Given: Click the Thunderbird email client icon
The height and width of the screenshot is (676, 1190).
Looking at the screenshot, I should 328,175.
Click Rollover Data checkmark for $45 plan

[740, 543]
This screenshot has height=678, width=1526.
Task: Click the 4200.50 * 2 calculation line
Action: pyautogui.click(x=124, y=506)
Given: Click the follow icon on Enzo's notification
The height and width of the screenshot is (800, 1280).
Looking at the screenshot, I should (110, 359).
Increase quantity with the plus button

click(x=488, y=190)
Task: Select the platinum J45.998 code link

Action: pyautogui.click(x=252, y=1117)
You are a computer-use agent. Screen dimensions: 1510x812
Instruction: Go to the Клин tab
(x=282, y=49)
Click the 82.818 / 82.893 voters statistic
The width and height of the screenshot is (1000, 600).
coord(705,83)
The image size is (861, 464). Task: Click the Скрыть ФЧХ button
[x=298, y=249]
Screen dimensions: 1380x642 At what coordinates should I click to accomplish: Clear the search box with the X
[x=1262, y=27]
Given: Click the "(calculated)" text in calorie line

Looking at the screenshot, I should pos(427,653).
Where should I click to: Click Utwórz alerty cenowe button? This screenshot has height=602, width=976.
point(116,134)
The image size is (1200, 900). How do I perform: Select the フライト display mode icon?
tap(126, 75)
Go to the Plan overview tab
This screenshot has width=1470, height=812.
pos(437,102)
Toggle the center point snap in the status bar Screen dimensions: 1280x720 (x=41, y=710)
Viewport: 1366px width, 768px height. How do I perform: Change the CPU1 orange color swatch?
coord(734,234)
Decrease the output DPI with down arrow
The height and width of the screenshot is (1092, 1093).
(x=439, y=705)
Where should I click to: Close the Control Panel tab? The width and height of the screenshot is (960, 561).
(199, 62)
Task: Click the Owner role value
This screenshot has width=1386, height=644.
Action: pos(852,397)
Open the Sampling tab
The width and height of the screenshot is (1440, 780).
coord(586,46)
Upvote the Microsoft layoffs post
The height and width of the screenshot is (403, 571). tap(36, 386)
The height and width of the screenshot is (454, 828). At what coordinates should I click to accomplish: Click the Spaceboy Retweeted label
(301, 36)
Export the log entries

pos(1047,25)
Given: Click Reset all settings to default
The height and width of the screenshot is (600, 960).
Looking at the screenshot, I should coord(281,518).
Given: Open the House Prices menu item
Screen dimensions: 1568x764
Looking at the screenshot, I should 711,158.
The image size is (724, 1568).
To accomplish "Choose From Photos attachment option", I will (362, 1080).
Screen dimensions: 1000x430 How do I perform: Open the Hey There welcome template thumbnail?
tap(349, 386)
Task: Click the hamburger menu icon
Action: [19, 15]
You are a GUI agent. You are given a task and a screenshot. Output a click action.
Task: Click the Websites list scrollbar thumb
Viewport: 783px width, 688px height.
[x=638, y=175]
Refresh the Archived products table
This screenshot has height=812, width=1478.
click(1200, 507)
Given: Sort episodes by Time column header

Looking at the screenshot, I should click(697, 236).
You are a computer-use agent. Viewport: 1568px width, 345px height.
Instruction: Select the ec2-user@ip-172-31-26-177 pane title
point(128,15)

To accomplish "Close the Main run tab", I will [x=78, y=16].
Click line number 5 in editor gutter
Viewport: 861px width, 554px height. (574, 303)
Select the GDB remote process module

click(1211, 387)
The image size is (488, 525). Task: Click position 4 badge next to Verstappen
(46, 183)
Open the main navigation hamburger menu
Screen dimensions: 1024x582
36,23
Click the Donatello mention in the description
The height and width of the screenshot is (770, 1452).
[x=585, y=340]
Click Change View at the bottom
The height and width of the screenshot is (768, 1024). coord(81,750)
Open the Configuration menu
◇ ◇ ◇ ◇ ◇ ◇ ◇
▶ Required action:
Restate, word for word and with nothing added, the lines from the beginning of the records above through the line that contains "Given: Click the follow".

▶ Answer space:
Given: Click the Thunderbird email client icon
The height and width of the screenshot is (676, 1190).
Looking at the screenshot, I should 328,175.
Click Rollover Data checkmark for $45 plan

[740, 543]
This screenshot has height=678, width=1526.
Task: Click the 4200.50 * 2 calculation line
Action: pyautogui.click(x=124, y=506)
Given: Click the follow icon on Enzo's notification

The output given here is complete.